Joining the University Health team for this event were representatives from project architect Marmon Mok, project manager Broaddus & Associates and Layton Construction. Bexar County Precinct 4 Commissioner Tommy Calvert also helped celebrate this milestone, joined by elected officials, fire and EMS leaders, chamber representatives and community members from the Selma, Schertz, Cibolo and Live Oak communities.

A mission on the move

Retama Hospital is one of two identical community hospitals University Health is building. Also on track to open in 2027 is University Health Palo Alto Hospital and medical office building, across from Texas A&M San Antonio on the far South Side. Both of these hospitals are part of University Health’s hub-and-spoke development strategy that creates community hospitals in fast-growing areas, while the Medical Center-based University Hospital and University Health Women’s & Children’s Hospital remain available for the highest levels of specialized care, like Level I trauma care and organ transplantation.

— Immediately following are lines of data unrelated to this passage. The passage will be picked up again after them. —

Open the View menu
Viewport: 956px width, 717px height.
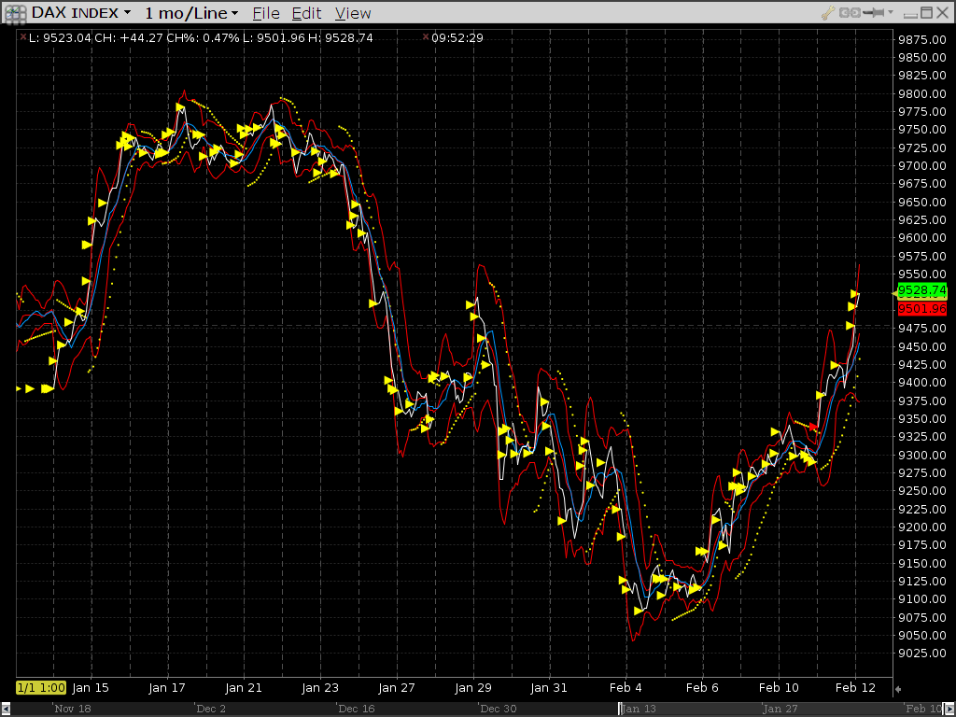pyautogui.click(x=353, y=13)
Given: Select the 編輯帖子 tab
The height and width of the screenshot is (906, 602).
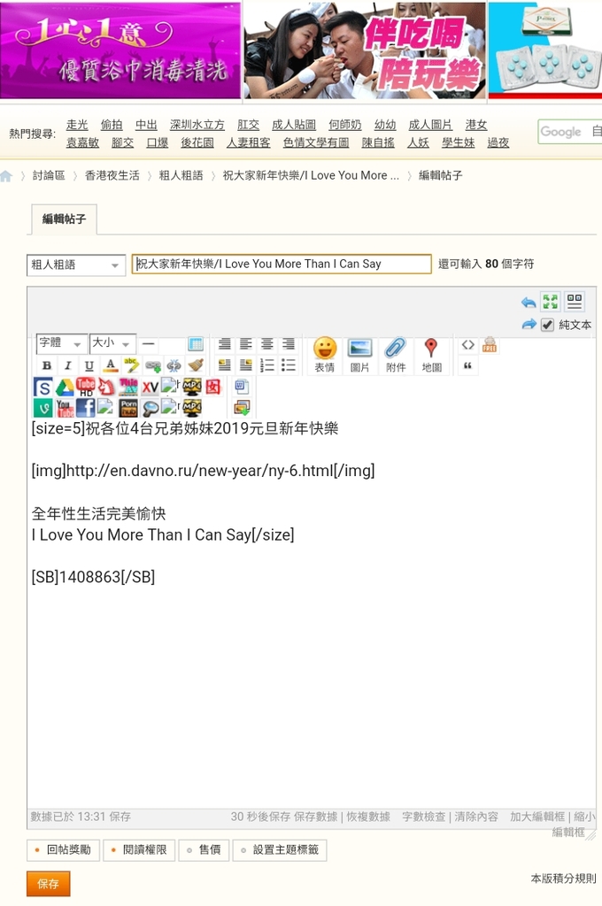Looking at the screenshot, I should (64, 219).
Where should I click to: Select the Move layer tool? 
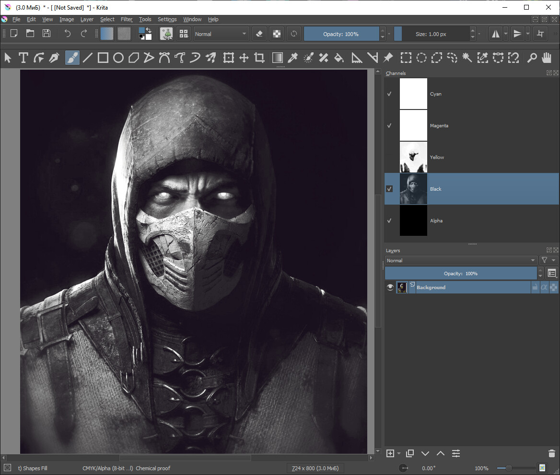click(x=244, y=58)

Banos said the pandemic drove that lesson home.

“What we saw during COVID is that having a single hospital without having a community hospital can hamper us in times of need in making sure patients have access close to home,” he said.

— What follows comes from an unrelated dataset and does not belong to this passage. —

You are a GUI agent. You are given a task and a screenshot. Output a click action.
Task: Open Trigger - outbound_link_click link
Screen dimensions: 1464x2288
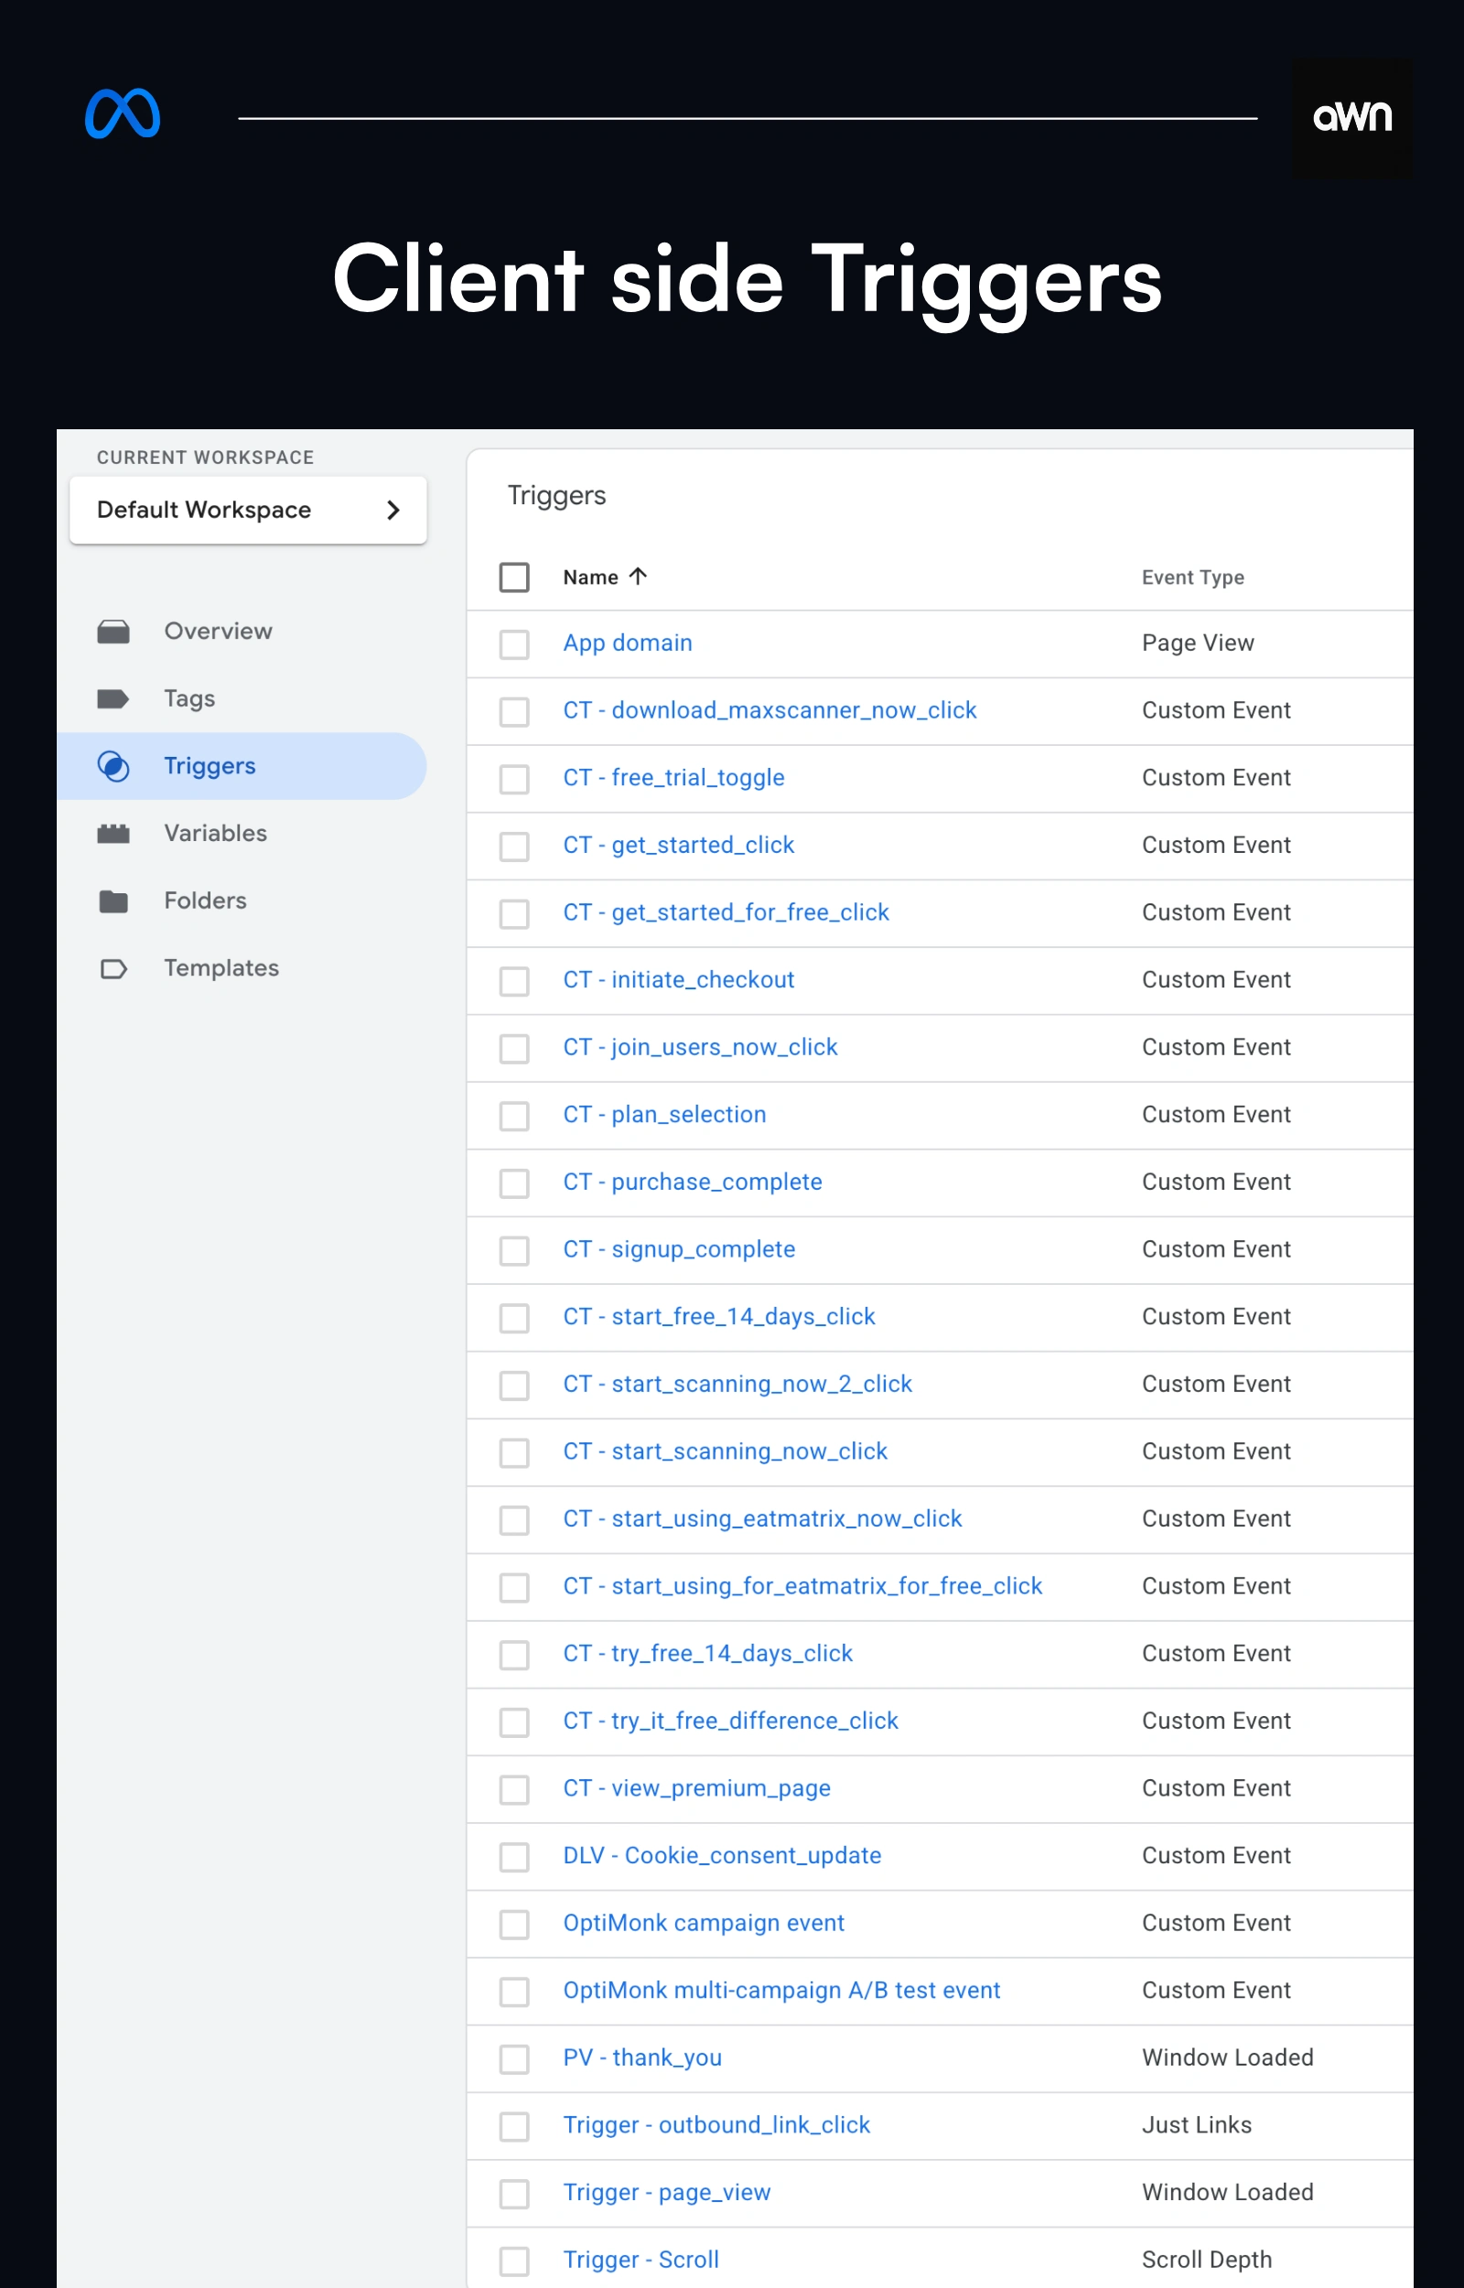[716, 2125]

Answering the community’s call

Calvert expressed his excitement in seeing progress his constituents have been calling for.

“This hospital didn’t start with blueprints or budgets,” he told the crowd. “It started with a voice. Maria Lopez—wife of Judge Rogelio Lopez—shared a truth with me back in 2015. She said, ‘Commissioner, there’s a whole part of the county that pays into the system but doesn’t get the same access to care.’

So I looked into it. We mapped it out using GIS data. And what we found was clear—if you lived north of IH-10, it was an 11-to-14-mile drive before you could reach a University Health facility. I am proud to say that as of today, that is no longer true.”

University Health Retama will include a 24/7 emergency department, advanced operating suites, radiology, laboratory, pharmacy, labor and delivery, neonatal intensive care unit/nursery and inpatient units. The medical office building will have suites available for physicians to establish a presence adjacent to the hospital. Both hospitals will have an “open medical staff,” which means community physicians will be able to apply for admitting privileges, giving people more flexibility to stay with their providers and still get hospital care close to home.

Coming even sooner to East and South Sides

Even closer to completion are University Health Vida, the primary care and multispecialty health center on the Palo Alto Campus, and University Health Wheatley, the primary care and multispecialty health center on the East Side. Both will open in late 2025.